Crossing over the top
 After crossing over the top we walked along a glacier before scrambling down into the valley below. Fortunately it hadn't snowed the day before so there was a well worn path to follow through the glacier. At the end of the glacier we scrambled down some steep rocks below Cholatse, other mountains I can't name, and some beautiful rock walls.

Nearing the end of the glacier.

Looking east from the end of the glacier at Cholatse (among others)

We decided to stop for a break and do some big-wall free soloing. Gyaltzen led the way.

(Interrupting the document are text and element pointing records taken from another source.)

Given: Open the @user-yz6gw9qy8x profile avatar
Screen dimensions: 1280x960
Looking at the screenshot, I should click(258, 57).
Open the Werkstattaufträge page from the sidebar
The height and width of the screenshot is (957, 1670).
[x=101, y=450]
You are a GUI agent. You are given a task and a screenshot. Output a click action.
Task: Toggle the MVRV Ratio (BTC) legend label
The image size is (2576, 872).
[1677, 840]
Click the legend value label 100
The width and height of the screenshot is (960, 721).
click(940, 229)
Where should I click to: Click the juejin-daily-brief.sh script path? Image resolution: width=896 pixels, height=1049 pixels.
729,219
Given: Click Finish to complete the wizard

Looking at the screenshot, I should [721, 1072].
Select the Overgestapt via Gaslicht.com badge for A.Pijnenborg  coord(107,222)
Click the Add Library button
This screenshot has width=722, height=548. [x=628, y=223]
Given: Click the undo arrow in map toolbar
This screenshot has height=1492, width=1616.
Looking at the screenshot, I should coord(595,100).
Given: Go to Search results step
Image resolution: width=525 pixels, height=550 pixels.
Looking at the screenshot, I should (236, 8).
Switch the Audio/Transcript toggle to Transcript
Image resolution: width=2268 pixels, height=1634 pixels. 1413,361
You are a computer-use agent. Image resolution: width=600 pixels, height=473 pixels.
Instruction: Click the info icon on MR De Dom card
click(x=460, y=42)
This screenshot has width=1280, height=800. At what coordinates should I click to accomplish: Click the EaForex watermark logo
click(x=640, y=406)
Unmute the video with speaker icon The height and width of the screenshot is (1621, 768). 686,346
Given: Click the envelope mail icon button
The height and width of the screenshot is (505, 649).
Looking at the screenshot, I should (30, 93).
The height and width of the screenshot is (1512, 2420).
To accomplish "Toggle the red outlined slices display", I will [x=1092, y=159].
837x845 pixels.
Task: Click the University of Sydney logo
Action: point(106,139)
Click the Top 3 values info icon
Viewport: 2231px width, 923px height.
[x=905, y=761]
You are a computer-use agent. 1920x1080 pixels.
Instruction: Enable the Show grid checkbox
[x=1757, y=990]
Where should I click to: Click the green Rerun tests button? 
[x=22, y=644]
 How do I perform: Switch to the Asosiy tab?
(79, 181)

Looking back west, the Cho-La glacier is just out of sight on the far right

Cholatse
On our way down from the Cho-La and before re-entering the Khumbu valley, we had amazing views of Cholatse. It looks like a very stiff climb to say the least.

Gyaltzen contemplating Cholatse. While having summited Everest twice and having 14 total summits (I think, maybe more) in the Himalaya, he has yet to climb this one.


Ama-Dablam? Maybe
It was another hour walk once we reached the Khumbu valley to Loubche. Upon arrival I drank two beers at Canadian prices. It was worth it.